Tiago adorava pescar desde pequeno, mas depois não teve mais oportunidade de ir ao rio. Sempre que via alguém pescando, ficava invejoso, embora desconhecesse as técnicas. Mesmo assim, naquele lago, os peixes eram muitos: pescou três de uma vez, mas todos eram minúsculos, do tamanho de um dedo mínimo, e nem sequer um único lambari.
Quando era criança, o que mais pegava nos rios eram lambaris; por isso, tinha um carinho especial por eles, pois remetiam às memórias felizes da infância.
Chegou a pensar em tirar os sapatos e arregaçar as calças para entrar na água e pegar os peixes com as mãos.
Teimoso, continuou pescando e pegou mais sete ou oito peixinhos. Não era possível que naquele lago não houvesse um peixe decente.
Mas havia algo errado. Já vira outras pessoas pescando ali; em um lago de água corrente tão grande, impossível não haver lambaris. Certamente estava negligenciando algum detalhe.

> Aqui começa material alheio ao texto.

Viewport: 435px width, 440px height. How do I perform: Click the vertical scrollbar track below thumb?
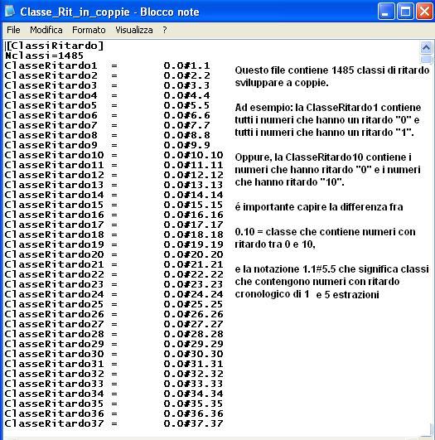tap(426, 241)
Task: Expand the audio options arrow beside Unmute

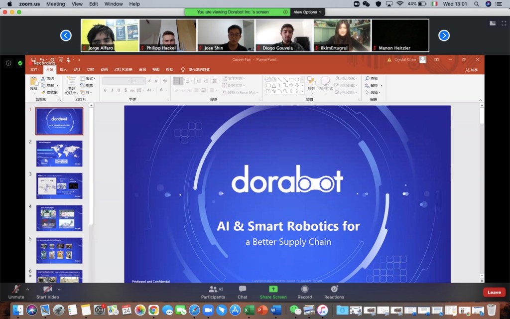Action: coord(27,289)
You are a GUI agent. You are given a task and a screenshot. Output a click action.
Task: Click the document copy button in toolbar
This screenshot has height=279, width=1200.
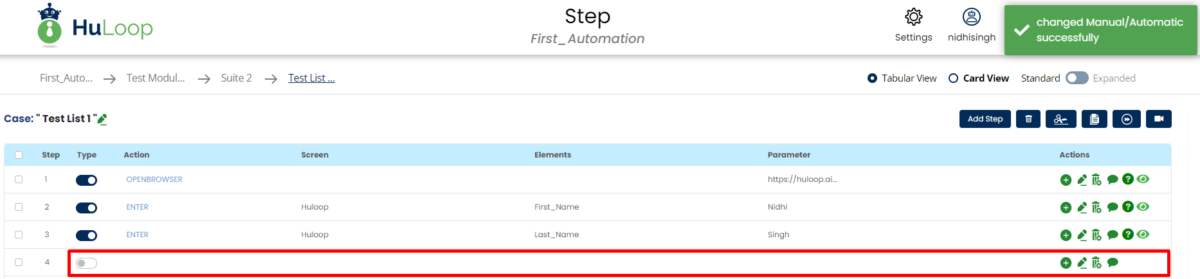[x=1094, y=119]
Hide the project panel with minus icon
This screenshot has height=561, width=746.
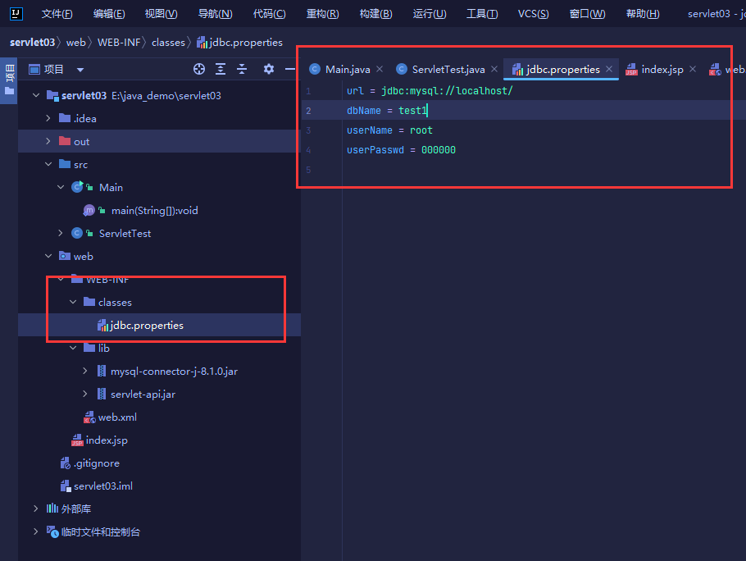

“Tiago, você não deveria estar estudando? E ainda encontra tempo para pescar aqui?” Um senhor, carregando uma enxada, aproximou-se. Era o senhor Domingos, vizinho de Dona Fátima, que adorava jogar xadrez chinês. Tiago, quando podia, jogava com ele, embora nunca conseguisse vencê-lo.
“Senhor Domingos, acabei de fazer prova, estou relaxando. Passar o dia todo estudando acaba com a cabeça de qualquer um.”
“Ah, garoto esperto!” O velho olhou curioso para a bacia que Tiago trouxera, onde havia apenas alguns peixinhos. Sorriu: “Está na cara que você nunca pescou antes. Que isca usou?”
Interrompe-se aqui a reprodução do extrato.